* PROBLEM DETAILS: Using the data below, return the stretch from the line that contains "Open the three-dot menu in the first chat" through the line that contains "This screenshot has width=1000, height=602.", both included, exactly as it stands and nothing beyond it.

(Beginning of STORED DATA)

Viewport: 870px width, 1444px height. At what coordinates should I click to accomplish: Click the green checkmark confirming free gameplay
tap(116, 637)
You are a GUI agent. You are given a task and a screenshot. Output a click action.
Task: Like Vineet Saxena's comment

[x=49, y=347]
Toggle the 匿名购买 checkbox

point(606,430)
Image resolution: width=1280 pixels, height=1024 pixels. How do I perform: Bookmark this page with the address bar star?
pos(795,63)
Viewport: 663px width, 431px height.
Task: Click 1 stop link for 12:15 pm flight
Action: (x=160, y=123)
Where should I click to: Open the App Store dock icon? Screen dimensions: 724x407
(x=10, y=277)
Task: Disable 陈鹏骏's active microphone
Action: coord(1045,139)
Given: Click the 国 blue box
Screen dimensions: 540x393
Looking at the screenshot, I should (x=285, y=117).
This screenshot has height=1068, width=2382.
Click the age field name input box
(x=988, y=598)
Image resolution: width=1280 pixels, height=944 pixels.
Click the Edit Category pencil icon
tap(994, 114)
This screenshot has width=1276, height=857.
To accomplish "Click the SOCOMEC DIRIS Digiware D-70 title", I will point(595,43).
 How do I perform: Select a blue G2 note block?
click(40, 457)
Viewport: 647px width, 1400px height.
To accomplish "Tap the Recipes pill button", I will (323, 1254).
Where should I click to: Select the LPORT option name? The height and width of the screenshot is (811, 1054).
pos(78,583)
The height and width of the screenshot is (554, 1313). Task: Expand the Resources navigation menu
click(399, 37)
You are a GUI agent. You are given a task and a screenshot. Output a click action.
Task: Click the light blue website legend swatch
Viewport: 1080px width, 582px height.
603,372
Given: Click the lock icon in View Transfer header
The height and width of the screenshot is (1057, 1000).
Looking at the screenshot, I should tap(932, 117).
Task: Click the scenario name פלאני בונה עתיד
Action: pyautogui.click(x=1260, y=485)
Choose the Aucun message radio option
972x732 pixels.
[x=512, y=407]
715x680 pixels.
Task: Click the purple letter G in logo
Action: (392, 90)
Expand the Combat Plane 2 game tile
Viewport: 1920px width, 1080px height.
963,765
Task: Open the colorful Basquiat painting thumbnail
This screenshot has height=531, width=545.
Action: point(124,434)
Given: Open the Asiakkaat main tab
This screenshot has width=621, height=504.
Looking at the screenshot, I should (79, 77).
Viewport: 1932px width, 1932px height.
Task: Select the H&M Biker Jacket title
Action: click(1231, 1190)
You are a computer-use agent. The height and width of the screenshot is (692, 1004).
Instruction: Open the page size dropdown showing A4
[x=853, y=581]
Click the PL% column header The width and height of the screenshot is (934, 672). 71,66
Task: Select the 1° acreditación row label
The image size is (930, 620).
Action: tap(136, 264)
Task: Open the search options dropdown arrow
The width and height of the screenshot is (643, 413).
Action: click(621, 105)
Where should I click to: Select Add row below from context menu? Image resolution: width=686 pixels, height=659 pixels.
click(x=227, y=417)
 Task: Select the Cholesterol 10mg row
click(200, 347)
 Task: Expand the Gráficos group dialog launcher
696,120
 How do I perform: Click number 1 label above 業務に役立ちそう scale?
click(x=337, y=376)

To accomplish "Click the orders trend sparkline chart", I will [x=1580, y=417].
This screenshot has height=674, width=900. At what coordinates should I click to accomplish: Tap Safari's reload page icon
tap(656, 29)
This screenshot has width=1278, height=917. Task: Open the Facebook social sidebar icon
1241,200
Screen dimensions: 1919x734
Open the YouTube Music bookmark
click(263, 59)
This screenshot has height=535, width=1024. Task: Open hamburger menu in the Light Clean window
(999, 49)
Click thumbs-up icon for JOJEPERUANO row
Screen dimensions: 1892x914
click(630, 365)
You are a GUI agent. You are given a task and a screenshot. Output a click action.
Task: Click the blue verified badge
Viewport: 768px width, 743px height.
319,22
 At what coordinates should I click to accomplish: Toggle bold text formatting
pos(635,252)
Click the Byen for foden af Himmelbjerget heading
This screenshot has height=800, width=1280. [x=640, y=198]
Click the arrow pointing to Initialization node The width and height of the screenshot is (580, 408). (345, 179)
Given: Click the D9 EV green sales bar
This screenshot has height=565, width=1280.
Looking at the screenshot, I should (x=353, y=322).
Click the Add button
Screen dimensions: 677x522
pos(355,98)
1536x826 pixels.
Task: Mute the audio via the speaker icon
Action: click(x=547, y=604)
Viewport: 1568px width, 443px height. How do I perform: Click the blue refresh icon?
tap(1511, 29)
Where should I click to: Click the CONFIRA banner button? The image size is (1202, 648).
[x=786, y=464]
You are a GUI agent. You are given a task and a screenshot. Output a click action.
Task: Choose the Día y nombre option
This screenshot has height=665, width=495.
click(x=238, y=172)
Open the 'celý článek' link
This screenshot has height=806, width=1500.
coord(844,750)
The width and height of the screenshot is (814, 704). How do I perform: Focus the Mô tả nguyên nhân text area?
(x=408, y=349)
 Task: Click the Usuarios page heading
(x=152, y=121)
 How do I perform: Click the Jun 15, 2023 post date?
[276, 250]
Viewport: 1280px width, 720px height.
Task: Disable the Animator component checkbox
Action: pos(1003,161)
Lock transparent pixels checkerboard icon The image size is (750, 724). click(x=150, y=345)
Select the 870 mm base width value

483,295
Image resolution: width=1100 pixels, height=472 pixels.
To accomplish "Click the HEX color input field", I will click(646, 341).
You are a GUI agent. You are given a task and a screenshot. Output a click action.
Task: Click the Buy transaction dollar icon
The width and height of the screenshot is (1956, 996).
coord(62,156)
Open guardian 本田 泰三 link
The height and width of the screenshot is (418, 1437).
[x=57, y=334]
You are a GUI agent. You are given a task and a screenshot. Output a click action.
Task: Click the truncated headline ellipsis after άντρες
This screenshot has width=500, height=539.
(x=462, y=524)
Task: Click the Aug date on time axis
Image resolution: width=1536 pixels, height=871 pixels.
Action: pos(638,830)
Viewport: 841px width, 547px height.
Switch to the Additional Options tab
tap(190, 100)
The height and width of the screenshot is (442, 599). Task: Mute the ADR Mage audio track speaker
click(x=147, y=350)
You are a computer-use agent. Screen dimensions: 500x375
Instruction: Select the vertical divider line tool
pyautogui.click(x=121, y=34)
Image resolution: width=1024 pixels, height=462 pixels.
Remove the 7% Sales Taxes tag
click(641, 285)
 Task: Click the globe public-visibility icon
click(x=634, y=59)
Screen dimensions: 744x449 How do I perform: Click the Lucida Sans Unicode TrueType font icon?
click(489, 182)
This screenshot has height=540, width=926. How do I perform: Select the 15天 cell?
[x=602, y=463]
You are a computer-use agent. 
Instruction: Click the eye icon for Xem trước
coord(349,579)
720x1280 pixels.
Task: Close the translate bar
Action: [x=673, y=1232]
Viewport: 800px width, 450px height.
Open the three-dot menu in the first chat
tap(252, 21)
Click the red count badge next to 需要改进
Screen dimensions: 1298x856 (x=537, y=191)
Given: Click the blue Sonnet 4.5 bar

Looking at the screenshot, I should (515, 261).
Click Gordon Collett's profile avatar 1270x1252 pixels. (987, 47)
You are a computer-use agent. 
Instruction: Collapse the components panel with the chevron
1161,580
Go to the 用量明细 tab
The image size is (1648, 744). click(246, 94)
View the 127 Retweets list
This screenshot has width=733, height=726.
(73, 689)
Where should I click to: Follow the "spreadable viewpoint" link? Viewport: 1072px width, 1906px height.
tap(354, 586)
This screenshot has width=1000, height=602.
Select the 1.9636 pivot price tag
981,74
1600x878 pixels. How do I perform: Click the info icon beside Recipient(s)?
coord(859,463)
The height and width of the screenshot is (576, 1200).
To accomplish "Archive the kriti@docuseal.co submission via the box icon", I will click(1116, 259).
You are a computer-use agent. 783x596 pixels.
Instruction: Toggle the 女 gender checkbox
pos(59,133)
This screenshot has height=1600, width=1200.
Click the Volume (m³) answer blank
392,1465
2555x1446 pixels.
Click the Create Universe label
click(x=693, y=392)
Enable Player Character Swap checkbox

(End of STORED DATA)

* THE ANSWER:
Open the three-dot menu in the first chat
tap(252, 21)
Click the red count badge next to 需要改进
Screen dimensions: 1298x856 (x=537, y=191)
Given: Click the blue Sonnet 4.5 bar

Looking at the screenshot, I should (515, 261).
Click Gordon Collett's profile avatar 1270x1252 pixels. (987, 47)
You are a computer-use agent. 
Instruction: Collapse the components panel with the chevron
1161,580
Go to the 用量明细 tab
The image size is (1648, 744). click(246, 94)
View the 127 Retweets list
This screenshot has width=733, height=726.
(73, 689)
Where should I click to: Follow the "spreadable viewpoint" link? Viewport: 1072px width, 1906px height.
tap(354, 586)
This screenshot has width=1000, height=602.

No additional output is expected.